Periodic mesoporous organosilicas: mesophase control via binary surfactant mixtures

Abstract

A series of ordered periodic mesoporous organosilicas (PMOs) with cubic and hexagonal symmetry was synthesized from organosilica precursor 1,2-bis(triethoxysilyl)ethane (BTEE) by using cationic surfactants [CH3(CH2)17NMe3]+Br− (C18TABr) or [CH3(CH2)17NMe2(CH2)3NMe3]2+2Br− (C18-3-1) or binary mixtures herefrom as structure-directing agents (SDAs).
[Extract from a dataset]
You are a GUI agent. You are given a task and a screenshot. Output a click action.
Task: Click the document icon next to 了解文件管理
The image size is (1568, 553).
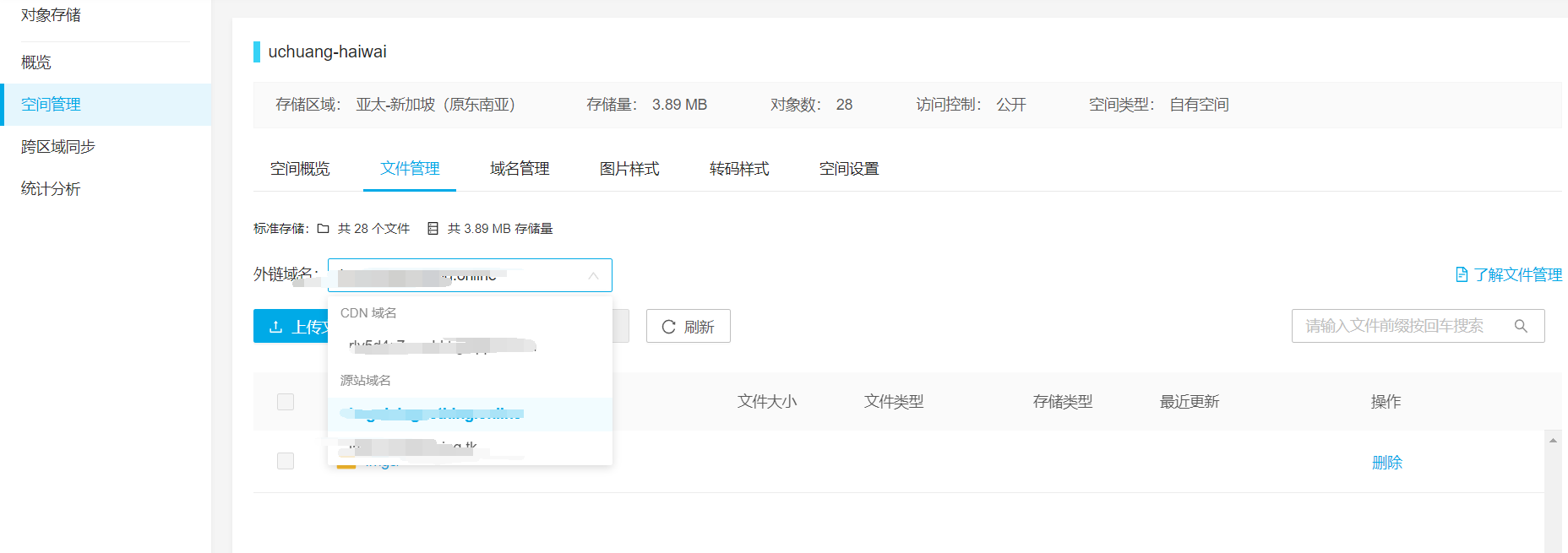(x=1462, y=274)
Under the prevailing basic reaction conditions, the commercially available quaternary alkyltrimethylammonium salt C18TABr selectively gave materials PMO[MCM-41]-n with hexagonal symmetry (space group P6mm). Depending on the surfactant concentration, the materials obtained from divalent C18-3-1 displayed cubic (PMO[SBA-1]-n with space group Pm3n) or disordered hexagonal structure (mixed phase). Fine-tuning of the total amount and molar ratio of surfactant mixtures of C18-3-1 and C18TABr also accomplished an effective mesophase control of ordered organosilicas PMO[MCM-41]-n and PMO[SBA-1]-n. For a given gel composition, such a mesophase transformation occurred also by addition of inorganic salt KF (hexagonal → cubic) and addition of organic expander molecule mesitylene, TMB (cubic → hexagonal). All of the PMOs were characterized by powder X-ray diffraction, transmission electron microscopy (TEM), scanning electron microscopy (SEM), nitrogen physisorption, FTIR spectroscopy, and 29Si and 13C CP MAS NMR spectroscopy. The hexagonal PMOs displayed BET surface areas in the range of 500–1030 m2 g−1, pore volumes as large as 1.62 cm3 g−1, and pore diameters ranging from 29 to 52 Å. Materials PMO[SBA-1]-n exhibited BET surface surface areas in the range of 570 to 800 m2 g−1, pore volumes between 0.51 and 1.08 cm3 g−1, and pore sizes ranging from 29 to 40 Å. Representative PMO samples indicated silanol group populations in the range of 0.6–0.9 OH per nm2 by tetramethyldisilazane silylation (carbon analysis).